** Start of EXCERPT **

Tomorrow marks 505 days since the UK voted to leave the EU; and 505 days until midnight on March 29 2019, at which point the UK will cease to be a member of the EU, unless the European Council decides unanimously to extend the negotiating period. Now is a good time to assess the state of play.
There is some good news. The Prime Minister’s speech in Florence began to break the impasse in the negotiations. The tone was right, so too the substance – as it was based on hard reality, not whimsy. The Prime Minister appeared to put a sensible approach on the table: if there can be an agreement by March 2019 on the heads of terms of the UK’s future relationship with the EU, the UK would continue to contribute to the EU budget for a period – possibly two years – during which the UK would continue to abide by existing EU processes, and the details of the new relationship could be negotiated. A cliff edge would be avoided, while businesses in the UK and EU would only face one set of changes – when the new, final treaty comes into play.
Sadly, that’s about as far as the good goes. We urgently need more clarity on the type of deal we want; progress in the negotiations themselves; legislation in place so we are ready for the day we leave; above all, honesty about the scale of the task and the challenges we face. And the key word is “urgently”.
First, the urgent need to clarify what we want to do with our new found control once we have it. Do we want to de-regulate, or keep regulations the same? Do we want to attract more talent from around the world? These questions need an answer if we are to have clarity on the future framework of our relationship. What’s more important – taking control of our regulatory system, or having access to EU markets? Are some sectors more important than others? These questions need answering – and if we are to get that heads of terms agreement, there first needs to be agreement around the Cabinet table, and fast.
Second, we urgently need to begin the negotiations on the future framework. The EU is still clinging to the concept that “sufficient progress” must be made on the EU budget, the status of EU and UK citizens post-Brexit, and the future of the Irish/Northern Irish border before negotiations can begin on the future EU/UK relationship. This approach has no legal standing in Article 50 itself. It seems oblivious to the political reality: a Conservative and Unionist Party would never countenance placing a border in the Irish Channel between Northern Ireland and the mainland – so the agreement that applies to Northern Ireland must apply to the UK as a whole. And, most glaringly of all, the EU’s approach is completely inconsistent with the guiding principle of all EU negotiations: “nothing is agreed until everything agreed”.

** End of EXCERPT **

**EXERCISE GOAL:**
Retype the passage of the Brexit negotiations text that begins at the words "Tomorrow marks 505" and ends after the words "state of play.".

** Start of EXCERPTED RECORDS **

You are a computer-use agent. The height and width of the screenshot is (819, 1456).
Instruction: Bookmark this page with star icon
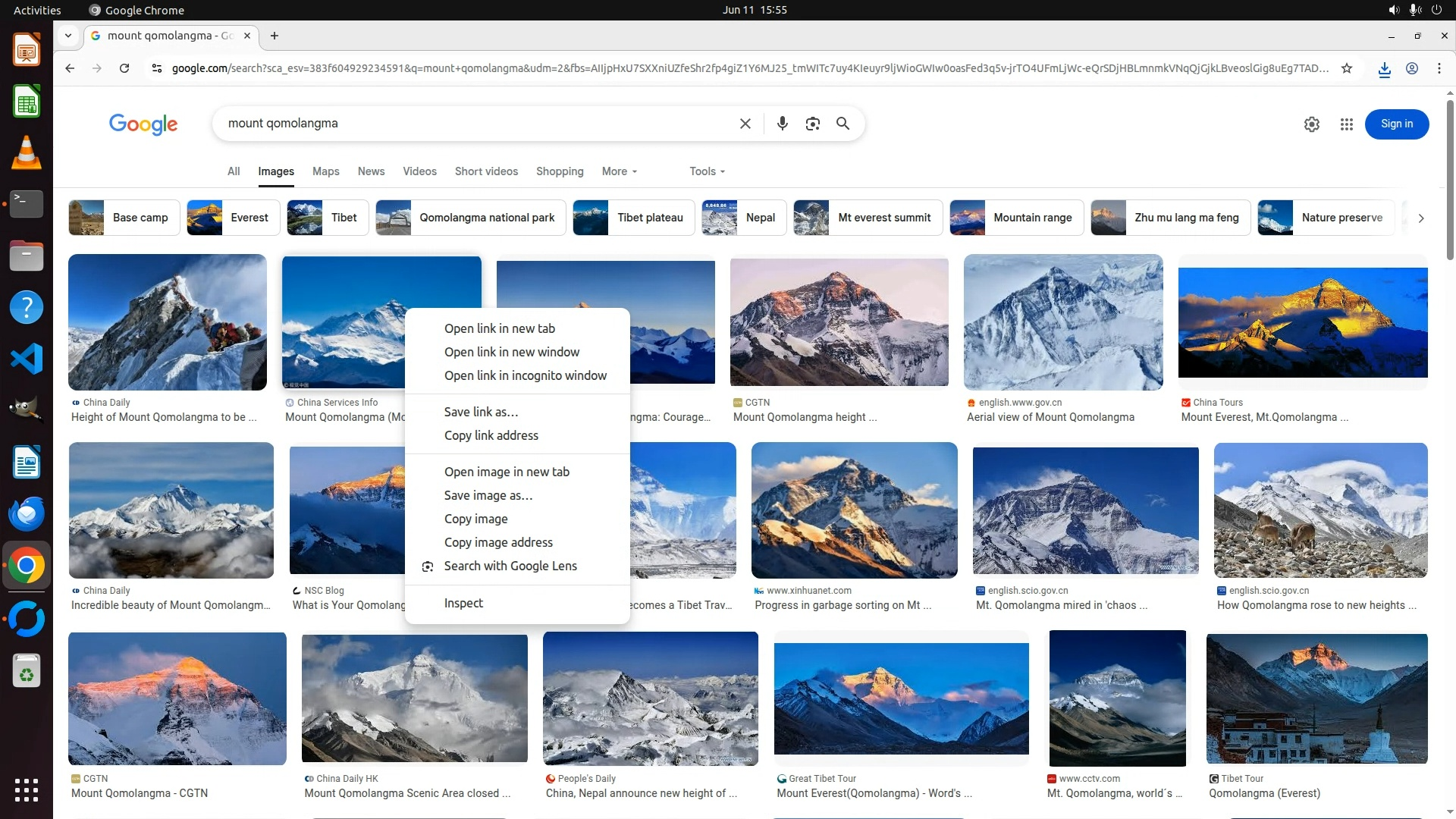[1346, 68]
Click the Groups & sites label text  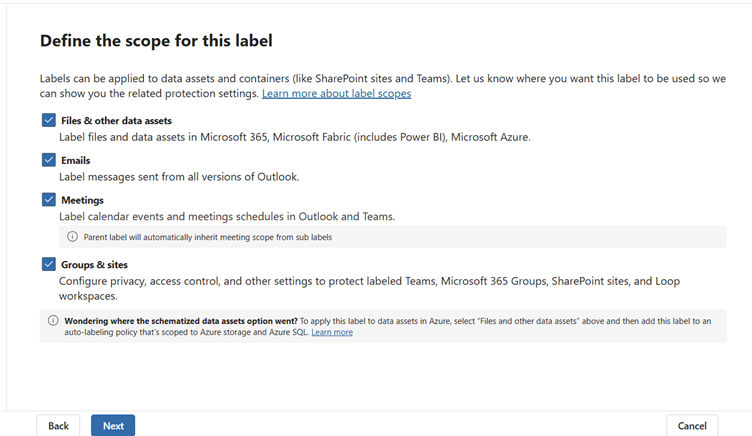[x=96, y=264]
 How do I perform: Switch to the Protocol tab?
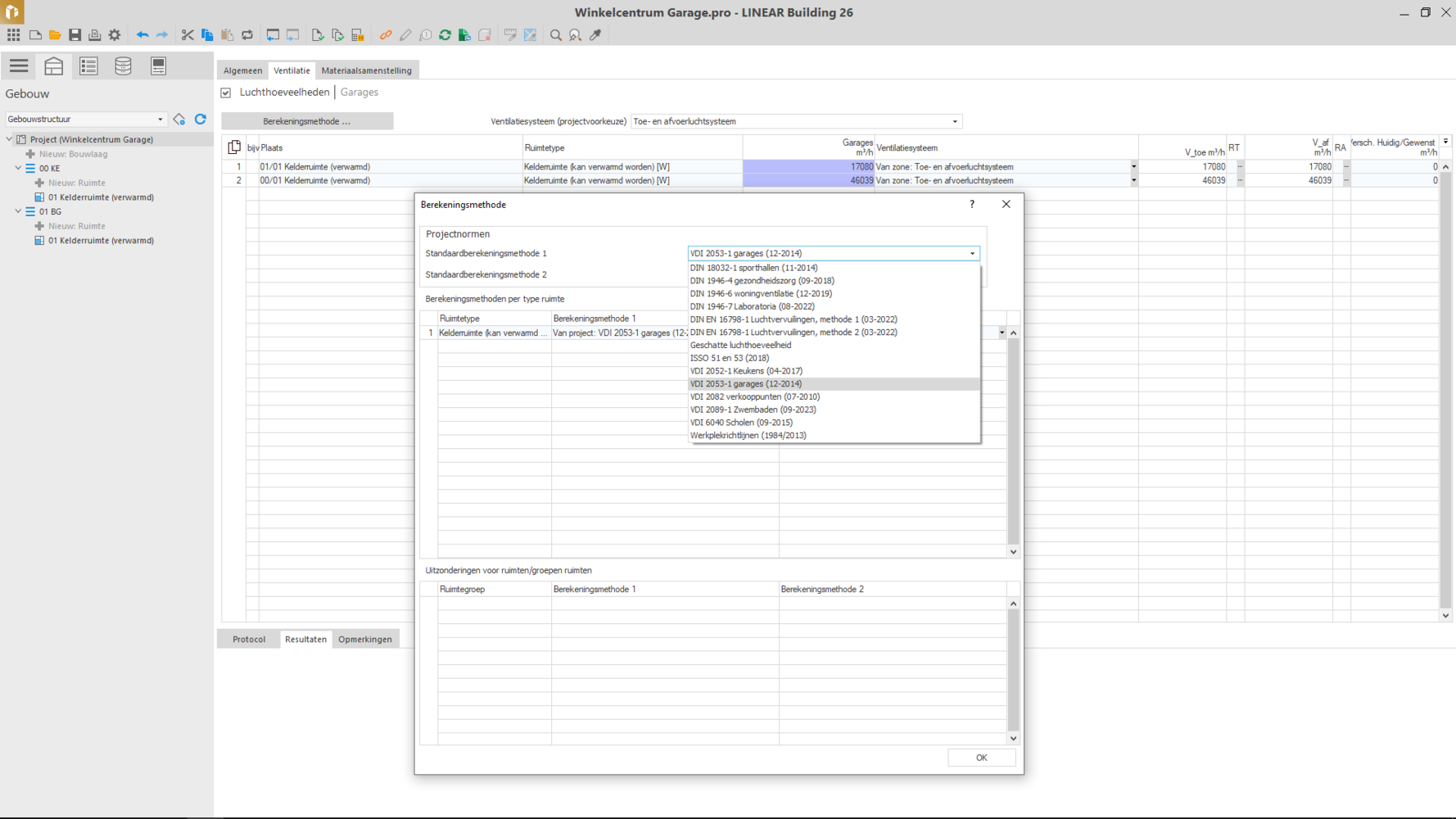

** End of EXCERPTED RECORDS **

**WORKED ANSWER:**
Tomorrow marks 505 days since the UK voted to leave the EU; and 505 days until midnight on March 29 2019, at which point the UK will cease to be a member of the EU, unless the European Council decides unanimously to extend the negotiating period. Now is a good time to assess the state of play.